Choose between querying vector stores, delta tables or both.
Ensured Baby Club context (Blue/Pink) is applied correctly.
Prompt optimisation agent
Refined user queries into precise, actionable requests. For Example: “What’s trending for baby boys?”, “Show top-selling products in the Blue category.”
Embedding & retrieval agents
Converted queries into semantic embeddings stored in the Databricks vector store index.
Executed hybrid retrieval from semantic (vector) and structured (Delta) data.
Delivered factually accurate and contextually relevant insights.
Governance and evaluation
MLflow evaluations tracked response relevance and performance.
AI gateway secured model/API access.
MCP (Model Context Protocol) ensured smooth integration between agents and backend tools.
Together, this framework enabled real-time and AI-driven insights that transformed how business users and M&S customers could interact with the Baby Club offering.

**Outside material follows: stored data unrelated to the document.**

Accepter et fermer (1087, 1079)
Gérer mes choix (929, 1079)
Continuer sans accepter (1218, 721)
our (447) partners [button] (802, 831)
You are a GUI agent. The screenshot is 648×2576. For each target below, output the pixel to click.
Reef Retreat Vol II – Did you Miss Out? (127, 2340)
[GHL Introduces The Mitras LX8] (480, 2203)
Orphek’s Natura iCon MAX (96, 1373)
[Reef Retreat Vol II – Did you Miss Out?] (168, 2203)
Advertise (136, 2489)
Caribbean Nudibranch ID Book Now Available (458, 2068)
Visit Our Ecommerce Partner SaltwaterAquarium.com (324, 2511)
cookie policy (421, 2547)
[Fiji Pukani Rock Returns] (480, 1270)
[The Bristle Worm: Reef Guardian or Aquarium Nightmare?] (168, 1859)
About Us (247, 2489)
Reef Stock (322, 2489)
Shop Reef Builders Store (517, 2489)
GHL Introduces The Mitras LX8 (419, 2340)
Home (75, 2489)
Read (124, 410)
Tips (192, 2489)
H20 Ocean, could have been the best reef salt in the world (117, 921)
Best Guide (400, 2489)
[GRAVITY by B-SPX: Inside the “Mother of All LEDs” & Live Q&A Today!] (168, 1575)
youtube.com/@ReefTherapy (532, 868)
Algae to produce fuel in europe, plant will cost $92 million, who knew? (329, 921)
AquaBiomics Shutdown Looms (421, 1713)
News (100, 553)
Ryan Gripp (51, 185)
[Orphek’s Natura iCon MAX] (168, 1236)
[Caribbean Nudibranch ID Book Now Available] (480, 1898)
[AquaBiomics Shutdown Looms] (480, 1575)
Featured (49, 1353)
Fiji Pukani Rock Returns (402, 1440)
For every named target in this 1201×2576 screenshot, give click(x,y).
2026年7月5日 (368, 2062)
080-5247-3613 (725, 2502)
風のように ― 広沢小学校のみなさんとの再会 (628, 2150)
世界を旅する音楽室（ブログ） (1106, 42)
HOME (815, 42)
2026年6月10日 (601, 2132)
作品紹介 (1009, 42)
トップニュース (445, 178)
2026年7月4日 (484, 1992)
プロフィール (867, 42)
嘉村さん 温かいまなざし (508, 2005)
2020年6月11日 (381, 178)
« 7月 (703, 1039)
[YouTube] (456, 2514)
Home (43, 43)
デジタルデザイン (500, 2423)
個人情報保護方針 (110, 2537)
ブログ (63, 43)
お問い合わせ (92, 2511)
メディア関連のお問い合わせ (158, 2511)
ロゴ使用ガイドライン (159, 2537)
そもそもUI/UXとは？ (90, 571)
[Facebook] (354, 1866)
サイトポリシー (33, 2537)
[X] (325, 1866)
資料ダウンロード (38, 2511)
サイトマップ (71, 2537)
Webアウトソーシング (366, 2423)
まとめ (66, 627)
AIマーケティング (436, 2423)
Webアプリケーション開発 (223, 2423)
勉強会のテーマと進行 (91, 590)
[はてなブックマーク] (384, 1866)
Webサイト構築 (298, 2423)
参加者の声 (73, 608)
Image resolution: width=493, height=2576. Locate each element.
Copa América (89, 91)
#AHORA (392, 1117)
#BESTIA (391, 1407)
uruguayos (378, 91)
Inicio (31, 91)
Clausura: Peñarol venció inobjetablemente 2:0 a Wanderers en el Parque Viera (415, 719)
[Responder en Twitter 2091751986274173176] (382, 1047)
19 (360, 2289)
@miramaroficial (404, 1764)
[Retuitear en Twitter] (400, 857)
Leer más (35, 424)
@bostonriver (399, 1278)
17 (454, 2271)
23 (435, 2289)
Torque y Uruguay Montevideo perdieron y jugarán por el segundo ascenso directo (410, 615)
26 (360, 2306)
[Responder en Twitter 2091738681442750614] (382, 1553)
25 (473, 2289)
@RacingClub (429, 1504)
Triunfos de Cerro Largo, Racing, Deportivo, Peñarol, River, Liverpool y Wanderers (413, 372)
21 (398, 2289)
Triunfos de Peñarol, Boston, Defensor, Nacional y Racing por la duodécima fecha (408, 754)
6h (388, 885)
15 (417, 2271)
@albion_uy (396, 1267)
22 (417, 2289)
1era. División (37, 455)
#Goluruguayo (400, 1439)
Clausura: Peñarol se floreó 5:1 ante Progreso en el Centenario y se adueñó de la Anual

How Multi-Agent AI Works: Turning Queries into Intelligent Conversations
User query enters via AI Gateway
Every interaction, whether from a business user or customer, is securely processed through the AI Gateway. This manages the access and governance.
Governing agent (Claude Sonnet 4.5) identifies the user profile
The system determines who’s asking and applies the context, whether it is a business user seeking analytics or a customer reviewing orders or a guest browsing products.
Governing agent chooses the retrieval strategy, vector, delta, or hybrid, depending on the query. Claude Sonnet 4.5 decides whether to draw from:
Vector stores for semantic and AI-driven recommendations.
Delta tables for factual and transactional data.
Or a hybrid approach combining both for richer insights.
Specialised agents execute the workflow: Prompt optimisation - embedding -retrieval/search
The prompt optimisation agent refines the query, while the embedding agent transforms it into semantic form and the retrieval & search agent fetches relevant data from both structured and unstructured sources.
Governing agent compiles a Baby Club-specific answer
Claude Sonnet 4.5 merges the retrieved data and applies Blue/Pink product logic, ensuring the response is accurate, contextual and aligned with the Baby Club categories.
MLflow evaluations track quality
Each response is measured for relevance, accuracy and performance, allowing the system to continuously improve through feedback loops.
Response delivered as a natural AI conversation
Finally, the answer is presented conversationally, transforming traditional queries into intelligent, human-like interactions that empower business users and engage customers.
Conclusion
This project highlights how multi-agent AI systems built on Databricks Mosaic AI Framework can revolutionise enterprise decision-making.
By combining structured (Delta) and unstructured (Vector) data, orchestrating specialised agents with Claude Sonnet 4.5 and embedding governance through Unity Catalog, MLflow and AI Gateway, we enabled:
AI-driven growth and insights replacing static analytics.
Personalised experiences for customers and contextual decision support for business users.
Scalable and modular architecture ready for enterprise-wide adoption.
The Baby Club use case demonstrates that multi-agent AI is not just a technical innovation, it’s a blueprint for modern enterprises seeking intelligent, responsible and actionable AI across domains like retail, finance, healthcare, etc.
With Cloudaeon’s expertise in AI orchestration, governance and enterprise-scale deployment, organisations can now move beyond traditional analytics and embrace AI systems that think, converse and create tangible business value.